Honda’s minivan model, the Odyssey, was introduced in its present form in 2005 and saw some significant changes last year. For 2009 only the EX-L trim level receives additional upgrades, including a power tailgate and Bluetooth HandsFreeLink.
The Honda Odyssey’s fresh look isn't startlingly good or bad to TheCarConnection.com, but it doesn't matter because people don't typically buy minivans based on looks and emotion. They buy minivans simply because they are practical.
The 2009 Honda Odyssey LX and EX models come standard with a 3.5-liter VTEC V-6 engine that delivers a vigorous-feeling 244 horsepower and fuel economy ratings of 23 mpg highway. The EX-L and the Touring are fitted with cylinder deactivation technology, which raises the highway rating to 25 mpg. This technology shuts down half of the cylinders at cruising speeds for added fuel efficiency; the only consequence is that it produces 241 hp instead of 244 hp, but you'll never notice the difference—except at the fuel pump. Neither version is very efficient in city driving, with EPA figures of either 16 or 17 mpg. A five-speed automatic transmission is standard with both engines.
TheCarConnection.com editors continue to be impressed with the handling of the Odyssey. The 2009 Honda Odyssey uses a four-wheel-independent suspension that helps this minivan handle really well. What makes Odyssey stand out in this respect is that the crisp handling does not come at the expense of a smooth ride.
The interior design is clean and functional. However, the center stack of controls are scattered around and it takes some time to get used to the arrangement. The Odyssey uses heavy, second-row seats that are difficult to remove; the Chrysler Stow 'n Go system is much easier. The third-row seat on the Odyssey does fold into a deep well in the rear of the van. When the seat is up, this is an ideal location for grocery bags or other cargo.
The four trim levels available on the 2009 Honda Odyssey are the seven-passenger LX and eight-passenger versions of the EX, EX-L, and Touring. Honda groups options by trim level, so while the base LX is well equipped, more equipment becomes standard as you move up in price. The 2009 Honda Odyssey Touring is downright luxurious, trimmed in leather and fitted with a navigation system and rear-seat DVD entertainment system. The quality of the interior is high in terms of fit, finish, and materials.

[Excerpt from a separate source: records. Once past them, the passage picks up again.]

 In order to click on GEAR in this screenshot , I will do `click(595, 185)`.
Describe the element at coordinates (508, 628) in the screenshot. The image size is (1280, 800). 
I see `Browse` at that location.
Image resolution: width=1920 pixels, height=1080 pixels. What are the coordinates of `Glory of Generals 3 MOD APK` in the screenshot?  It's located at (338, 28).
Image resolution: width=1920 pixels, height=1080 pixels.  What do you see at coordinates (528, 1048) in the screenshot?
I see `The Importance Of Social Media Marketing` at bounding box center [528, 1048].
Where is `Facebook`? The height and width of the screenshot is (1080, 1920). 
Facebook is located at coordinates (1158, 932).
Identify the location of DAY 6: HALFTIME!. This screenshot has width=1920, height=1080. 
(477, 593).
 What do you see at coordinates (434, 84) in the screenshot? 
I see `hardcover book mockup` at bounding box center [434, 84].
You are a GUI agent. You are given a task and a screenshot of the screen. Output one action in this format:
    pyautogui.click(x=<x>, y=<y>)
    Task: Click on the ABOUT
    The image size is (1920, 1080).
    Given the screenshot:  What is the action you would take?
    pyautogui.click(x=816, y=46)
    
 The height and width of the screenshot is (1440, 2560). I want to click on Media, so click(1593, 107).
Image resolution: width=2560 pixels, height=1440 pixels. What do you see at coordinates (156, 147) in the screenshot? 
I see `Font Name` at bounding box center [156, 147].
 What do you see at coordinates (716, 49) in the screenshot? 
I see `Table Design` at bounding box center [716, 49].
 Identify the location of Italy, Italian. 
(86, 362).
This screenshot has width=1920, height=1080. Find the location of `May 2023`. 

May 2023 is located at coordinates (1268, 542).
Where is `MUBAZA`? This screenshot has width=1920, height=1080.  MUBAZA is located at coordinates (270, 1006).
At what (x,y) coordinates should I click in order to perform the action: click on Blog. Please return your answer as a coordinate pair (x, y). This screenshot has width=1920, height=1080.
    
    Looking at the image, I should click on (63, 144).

The Odyssey has performed well in government and IIHS crash tests, and like all other Hondas, the 2009 Odyssey comes standard with stability and traction control, in addition to side and curtain airbags.
To keep things lively, the 2009 Honda Odyssey offers a DVD entertainment system with wireless surround-sound headphones and a voice-activated navigation system that incorporates both a rearview video camera and XM Satellite Radio as options. An MP3-capable CD player and an auxiliary jack for MP3 players come standard. Bluetooth is available on Touring editions; a rearview camera is now standard on EX-L models, and memory side mirrors are now standard on the Touring. A power front passenger seat is also standard for 2009 on the EX-L and Touring models.